Com base no trecho sobre os descontos nas mensalidades, explique, por favor, por que Beatriz Moraes cancelou a matrícula.

§ Trecho fornecido
____________________

A Associação Brasileira de Mantenedoras do Ensino Superior (ABMES) está ajuizando ação direta de inconstitucionalidade (Adin) no Supremo Tribunal Federal (STF), questionando a decisão.
— Não enxergamos parâmetro no cálculo desses percentuais. Recomendamos negociação caso a caso. O desconto linear prejudica quem mais precisa. E pode inviabilizar instituições — diz Sólon Caldas, diretor executivo da ABMES.
A técnica de enfermagem Beatriz Moraes, de 25 anos, cancelou a matrícula:
— Estou trabalhando demais, num cenário psicologicamente desgastante. Já fica difícil focar em aulas a distância. Mas pesou o dinheiro, que ficou mais curto em casa — diz ela, que espera retomar a graduação em Enfermagem no próximo semestre.
Em abril, o Conselho Administrativo de Defesa Econômica (Cade) já alertava que medidas para redução linear de mensalidades podem resultar em problemas financeiros para as instituições, redução de salário ou demissão de professores, insolvência e concentração no setor. E levar à alta nas mensalidades após a pandemia.

____________________

§ Dados
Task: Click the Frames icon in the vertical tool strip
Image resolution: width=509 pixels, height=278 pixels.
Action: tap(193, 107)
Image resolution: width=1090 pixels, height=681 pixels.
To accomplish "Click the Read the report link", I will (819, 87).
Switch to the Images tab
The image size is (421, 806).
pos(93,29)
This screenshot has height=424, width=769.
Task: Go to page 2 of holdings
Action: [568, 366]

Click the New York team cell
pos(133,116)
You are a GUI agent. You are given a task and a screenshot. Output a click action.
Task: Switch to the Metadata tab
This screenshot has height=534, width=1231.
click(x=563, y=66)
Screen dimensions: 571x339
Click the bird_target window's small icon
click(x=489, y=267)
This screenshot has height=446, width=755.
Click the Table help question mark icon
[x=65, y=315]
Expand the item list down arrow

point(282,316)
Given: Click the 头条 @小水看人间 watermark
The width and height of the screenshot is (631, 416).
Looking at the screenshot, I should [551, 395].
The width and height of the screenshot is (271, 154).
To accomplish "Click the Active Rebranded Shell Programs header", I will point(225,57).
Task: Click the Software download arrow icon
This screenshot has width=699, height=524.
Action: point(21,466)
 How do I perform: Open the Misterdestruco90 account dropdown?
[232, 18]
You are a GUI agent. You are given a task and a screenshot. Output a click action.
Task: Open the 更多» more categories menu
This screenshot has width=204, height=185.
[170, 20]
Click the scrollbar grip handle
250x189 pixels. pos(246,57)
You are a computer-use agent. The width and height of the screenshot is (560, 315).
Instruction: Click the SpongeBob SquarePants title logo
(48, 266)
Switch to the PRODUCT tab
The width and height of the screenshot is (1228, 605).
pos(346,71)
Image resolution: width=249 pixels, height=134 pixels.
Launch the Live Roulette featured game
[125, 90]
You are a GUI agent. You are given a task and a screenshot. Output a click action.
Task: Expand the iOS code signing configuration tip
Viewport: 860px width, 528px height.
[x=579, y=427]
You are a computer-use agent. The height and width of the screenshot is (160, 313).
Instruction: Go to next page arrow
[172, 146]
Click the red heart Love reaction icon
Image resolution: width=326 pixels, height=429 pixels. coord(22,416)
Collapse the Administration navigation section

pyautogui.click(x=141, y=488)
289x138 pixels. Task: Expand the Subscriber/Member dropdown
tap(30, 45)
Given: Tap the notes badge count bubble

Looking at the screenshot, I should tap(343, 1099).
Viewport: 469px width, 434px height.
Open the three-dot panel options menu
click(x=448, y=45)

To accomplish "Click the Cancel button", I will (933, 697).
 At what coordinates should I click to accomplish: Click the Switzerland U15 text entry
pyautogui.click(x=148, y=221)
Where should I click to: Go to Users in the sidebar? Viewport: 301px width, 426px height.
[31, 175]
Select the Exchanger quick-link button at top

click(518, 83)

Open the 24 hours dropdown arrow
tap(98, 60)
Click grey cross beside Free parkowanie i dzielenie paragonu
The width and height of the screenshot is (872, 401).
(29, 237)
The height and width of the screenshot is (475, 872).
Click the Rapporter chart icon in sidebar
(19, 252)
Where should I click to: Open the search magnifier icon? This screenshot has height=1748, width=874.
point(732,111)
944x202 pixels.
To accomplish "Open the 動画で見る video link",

____________________

§ Resultado abaixo
Beatriz Moraes estava trabalhando demais, num cenário psicologicamente desgastante, o que já dificultava o foco nas aulas a distância. Além disso, pesou o dinheiro, que ficou mais curto em casa.